Rep. Marjorie Taylor Greene frequently tweeted about the need to “fight” the election results. On Dec. 19, when Trump first announced a “wild” protest in Washington, D.C. for Jan. 6, Greene tweeted “I’m planning a little something on January 6th as well, @realDonaldTrump.” She tweeted the #FightForTrump hashtag the following day, before boosting details of the Jan. 6 protest as it came together. “I need a massive grassroots army behind me to STOP THE STEAL,” she wrote a week before the rally. The day prior to the rally, she referred to “OUR 1776 MOMENT” in an interview with Newsmax.
Even on clean-up duty after weeks of false and inflammatory claims, some Republicans used the prospect of violence as a lever: Brooks, on Jan. 7, wrote that when citizens lose faith in the system, they have “three bad options”: Emigrating, submitting, or fighting back with violence. “We don’t ever want citizens in America feeling they have been forced into the aforesaid box, with 3 bad options,” he wrote.
The right-wing media disinformation machine was a key weapon.
The conservative media’s role in amplifying Trump’s bogus claims about the election has already been well-established.
However, this study highlighted the extent to which the ex-president’s foot soldiers in the House used pro-Trump outlets like Fox and Newsmax as a bullhorn in their crusade to overturn the election and then to do damage control as they tried to shift blame away from themselves and Trump for the insurrection. When they weren’t posting clips of themselves ranting to Lou Dobbs and other sympathetic pro-Trump media cranks, they were sharing bogus articles from fringe websites like the Epoch Times or Town Hall to boost their false claims.

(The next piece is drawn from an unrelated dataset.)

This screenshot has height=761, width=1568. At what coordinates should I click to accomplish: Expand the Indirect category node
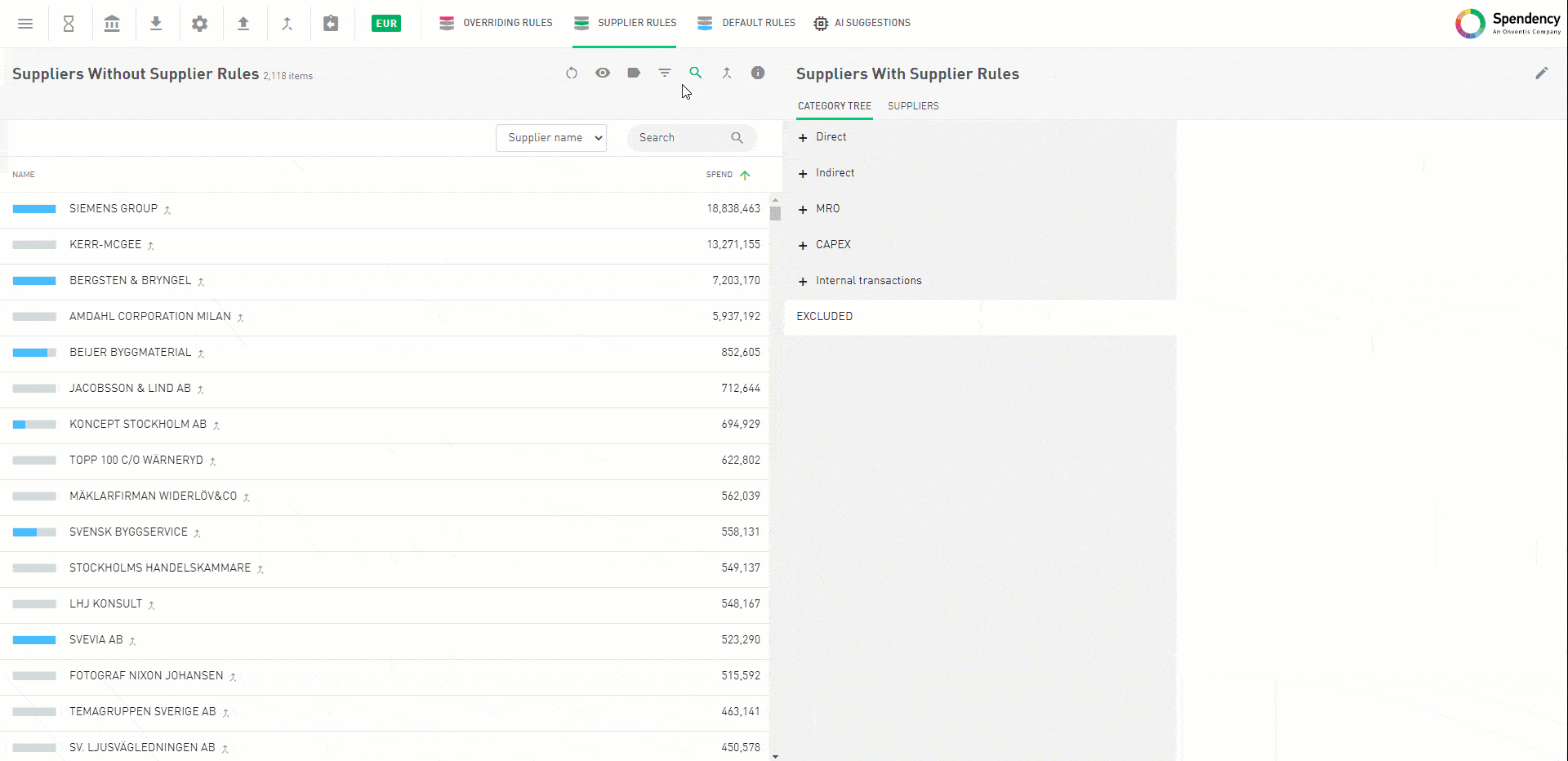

One example of this was when Gaetz and Greene shared a Washington Times article that falsely claimed that facial recognition technology found that members of antifa were part of the mob that stormed the Capitol. The Times was forced to issue a correction after the tech company stated that their article was “outright false” and that their software had actually caught two neo-Nazis, with no evidence of antifa being present.
The document itself is an important step toward accountability.
The existence of the mammoth document is notable in the first place, and marks a major step from Lofgren in creating a social media record for any investigations that may be coming down the pike. On her website, the congresswoman noted that she participated, either as a staffer or as a member of Congress, in all four modern presidential impeachment hearings, in addition to congressional removal proceedings for other government officials including former federal Judge G. Thomas Porteous, Jr. and former Rep. James Traficant. Lofgren is today the chair of the Committee on House Administration.
In light of that experience, Lofgren wrote, colleagues have asked her for guidance on what can be done about other members’ of Congress “involvement in the January 6th attempt to overthrow the lawful government of the United States.” Lofgren cited some potential avenues of accountability, including expulsion from Congress for violating the 14th Amendment’s provisions related to insurrection, congressional punishment for disorderly behavior and even potential criminal investigation.
Disciplinary action, the congresswoman wrote, “is a matter not only of the Constitution and law, but also of fact.” To establish those facts, Lofgren said, she asked her staff to take a “quick look” at social media posts from members who voted to overturn the 2020 presidential election. The 1,900-page document is an attempt to compile statements that may be part of Congress’ future responsibilities.